Pyth0nicPenguin Pyth0nicPenguin - 1 month ago 8
Python Question

Generate a lot of random strings

I have a method that will generate 50,000 random strings, save them all to a file, and then run through the file, and delete all duplicates of the strings that occur. Out of those 50,000 random strings, after using

set()
to generate unique ones, on average 63 of them are left.

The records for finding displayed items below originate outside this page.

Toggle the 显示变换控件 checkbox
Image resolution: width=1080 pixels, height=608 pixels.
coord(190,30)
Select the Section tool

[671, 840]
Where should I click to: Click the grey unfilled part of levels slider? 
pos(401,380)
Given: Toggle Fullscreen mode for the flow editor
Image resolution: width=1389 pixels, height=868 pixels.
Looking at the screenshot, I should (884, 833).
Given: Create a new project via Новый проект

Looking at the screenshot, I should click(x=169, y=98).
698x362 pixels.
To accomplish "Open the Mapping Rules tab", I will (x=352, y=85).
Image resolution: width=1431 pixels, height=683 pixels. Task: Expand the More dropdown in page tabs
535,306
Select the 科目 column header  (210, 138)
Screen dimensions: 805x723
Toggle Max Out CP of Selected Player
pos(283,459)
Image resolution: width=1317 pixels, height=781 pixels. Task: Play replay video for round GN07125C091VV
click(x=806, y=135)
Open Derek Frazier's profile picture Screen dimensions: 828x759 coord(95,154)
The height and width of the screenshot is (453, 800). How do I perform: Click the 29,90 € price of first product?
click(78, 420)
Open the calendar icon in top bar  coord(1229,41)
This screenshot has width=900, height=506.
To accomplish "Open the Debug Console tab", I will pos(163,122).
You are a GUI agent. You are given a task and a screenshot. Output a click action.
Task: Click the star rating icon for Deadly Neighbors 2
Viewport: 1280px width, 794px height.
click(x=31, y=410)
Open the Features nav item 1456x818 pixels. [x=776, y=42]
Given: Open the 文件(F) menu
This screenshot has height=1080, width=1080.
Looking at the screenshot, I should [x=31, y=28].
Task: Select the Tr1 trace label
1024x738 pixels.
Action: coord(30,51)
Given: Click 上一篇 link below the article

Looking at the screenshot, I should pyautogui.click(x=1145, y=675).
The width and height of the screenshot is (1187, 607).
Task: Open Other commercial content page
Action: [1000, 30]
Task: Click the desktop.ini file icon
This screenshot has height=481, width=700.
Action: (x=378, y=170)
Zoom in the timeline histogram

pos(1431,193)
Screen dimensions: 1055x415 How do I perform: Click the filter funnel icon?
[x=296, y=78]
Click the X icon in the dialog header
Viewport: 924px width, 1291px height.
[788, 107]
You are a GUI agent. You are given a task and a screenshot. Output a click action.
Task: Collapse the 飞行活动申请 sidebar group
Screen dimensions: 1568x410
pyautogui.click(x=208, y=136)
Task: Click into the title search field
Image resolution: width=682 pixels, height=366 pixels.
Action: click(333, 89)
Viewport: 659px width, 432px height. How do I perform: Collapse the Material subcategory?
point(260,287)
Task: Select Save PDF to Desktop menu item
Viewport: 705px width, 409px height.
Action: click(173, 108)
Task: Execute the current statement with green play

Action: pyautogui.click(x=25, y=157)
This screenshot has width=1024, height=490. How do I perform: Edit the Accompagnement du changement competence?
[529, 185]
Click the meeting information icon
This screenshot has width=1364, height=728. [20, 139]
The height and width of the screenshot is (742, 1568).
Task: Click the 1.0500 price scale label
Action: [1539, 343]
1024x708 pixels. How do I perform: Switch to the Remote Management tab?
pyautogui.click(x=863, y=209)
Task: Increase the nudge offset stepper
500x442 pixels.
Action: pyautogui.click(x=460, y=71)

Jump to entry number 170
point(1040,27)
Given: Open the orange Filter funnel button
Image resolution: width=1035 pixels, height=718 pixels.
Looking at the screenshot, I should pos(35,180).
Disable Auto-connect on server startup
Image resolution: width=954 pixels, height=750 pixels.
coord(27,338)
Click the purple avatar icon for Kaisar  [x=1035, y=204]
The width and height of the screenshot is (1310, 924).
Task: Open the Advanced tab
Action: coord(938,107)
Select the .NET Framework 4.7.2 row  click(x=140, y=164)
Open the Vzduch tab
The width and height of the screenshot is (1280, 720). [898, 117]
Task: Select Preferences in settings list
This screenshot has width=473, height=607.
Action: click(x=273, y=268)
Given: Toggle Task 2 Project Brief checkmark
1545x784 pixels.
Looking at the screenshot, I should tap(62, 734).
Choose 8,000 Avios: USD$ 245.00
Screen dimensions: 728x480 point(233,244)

Function to generate the strings:

def random_strings(size=8, chars=string.ascii_uppercase + string.digits + string.ascii_lowercase):
return ''.join(random.choice(chars) for _ in xrange(size))


Delete duplicates:

with open("dicts/temp_dict.txt", "a+") as data:
created = 0
while created != 50000:
string = random_strings()
data.write(string + "\n")
created += 1
sys.stdout.write("\rCreating password: {} out of 50000".format(created))
sys.stdout.flush()

print "\nRemoving duplicates.."
with open("dicts\\rainbow-dict.txt", "a+") as rewrite:
rewrite.writelines(set(data))


Example of before and after:
https://gist.github.com/Ekultek/a760912b40cb32de5f5b3d2fc580b99f

How can I generate completely random unique strings without duplicates?

Answer

You can use set from the start

created = set()
while len(created) < 50000:
    created.add(random_strings)

And save once outside the loop